Finland has recorded the highest number of suspected hate crimes since the country began tracking such cases, with new data showing a sharp rise fueled largely by racism and xenophobia.
According to figures released Monday by the Police University College and reported by public broadcaster Yle, authorities registered 1,808 suspected hate crimes in 2025, a 13 percent increase from the previous year.
Nearly 70 percent of all cases were motivated by the victim’s ethnic or national background, making racism the leading driver of the surge.
Police noted that most incidents involved verbal insults, threats, or harassment — behavior that Finnish authorities say has been steadily rising since around 2020.

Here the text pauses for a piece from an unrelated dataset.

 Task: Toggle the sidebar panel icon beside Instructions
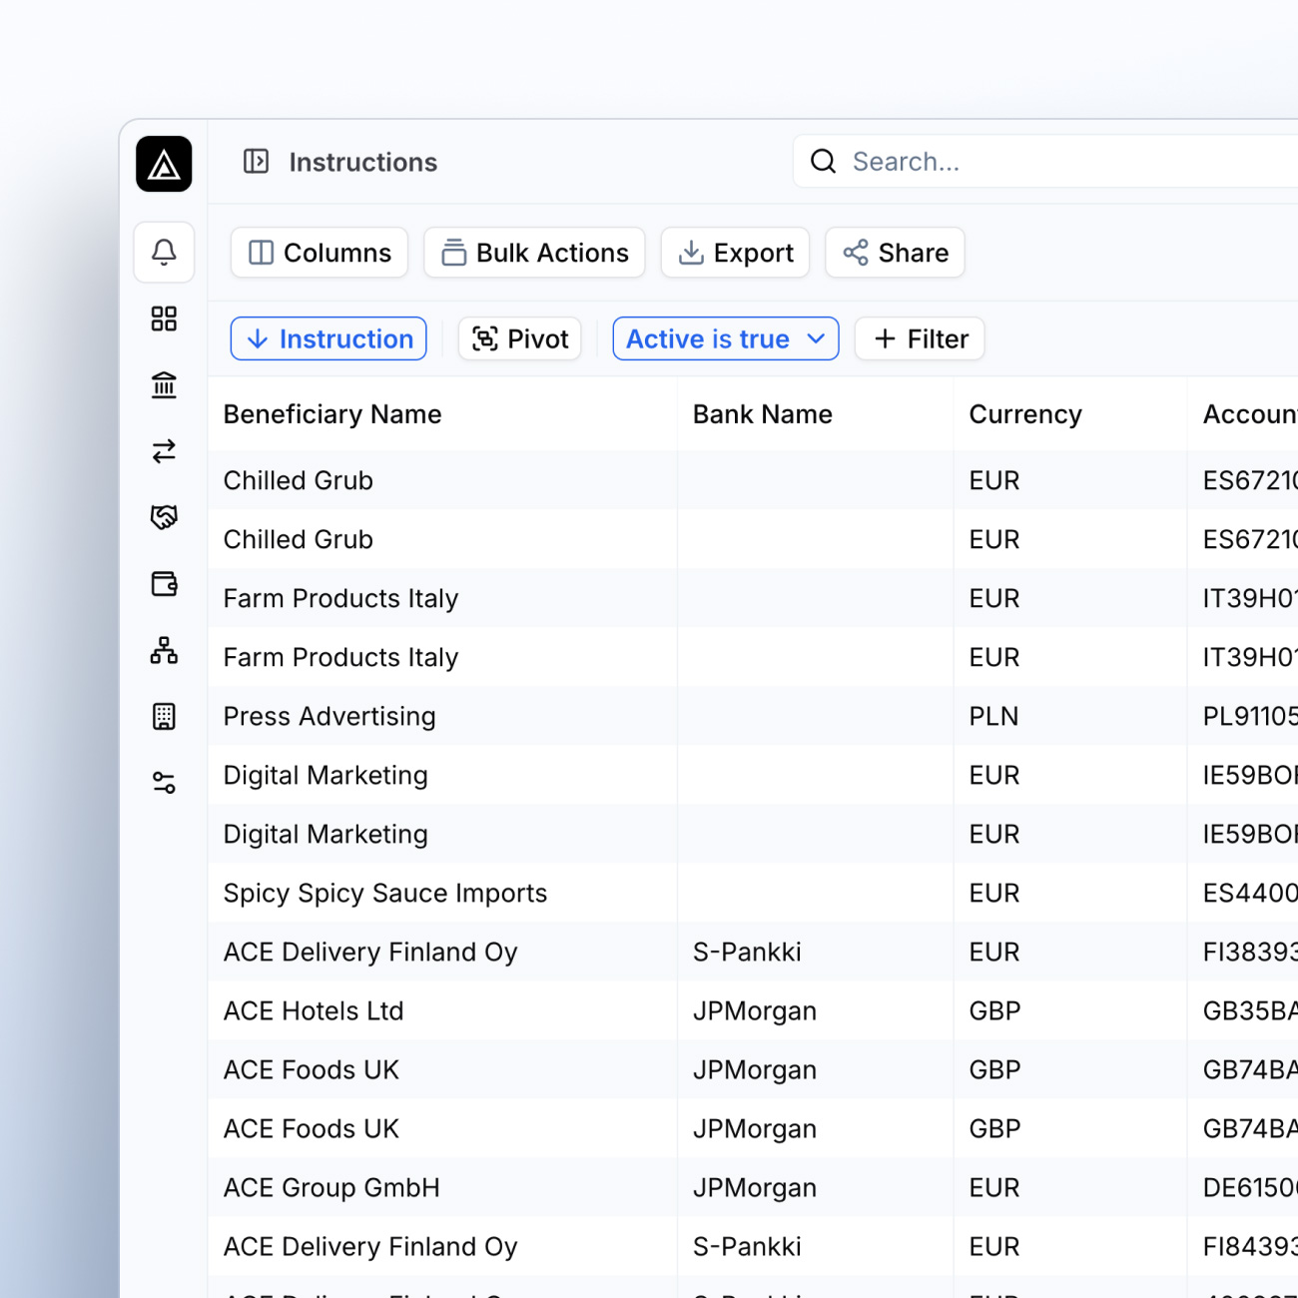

Researchers say the trend underscores a deepening polarization in Finnish society. While Finland’s criminal code does not contain a separate legal category for hate crimes or hate speech, a hate motive is considered grounds for a harsher sentence.
“Any act that is defined by legislation as a crime can be a hate crime,” the Police University College noted.
The report cited a range of targeted groups, including people with disabilities and religious minorities. Researcher Jenita Rauta said the rise in attacks on people with disabilities reflects “a broader societal polarization in which those in vulnerable positions are targeted.”
Syrians living in Finland were the most frequently targeted ethnic group in the latest data, while Muslims were the most commonly affected religious group.
Much of the abuse took place online, echoing a wider European trend in which digital spaces have become a primary venue for xenophobic and extremist behavior.
The findings come at a time when Finland — long regarded as one of Europe’s most stable and egalitarian societies — has been grappling with rising nationalist rhetoric, political polarization, and shifting attitudes toward immigration.
Officials say the upward trajectory in hate crime reports is likely to continue unless stronger preventive measures, community engagement efforts, and online monitoring frameworks are put in place.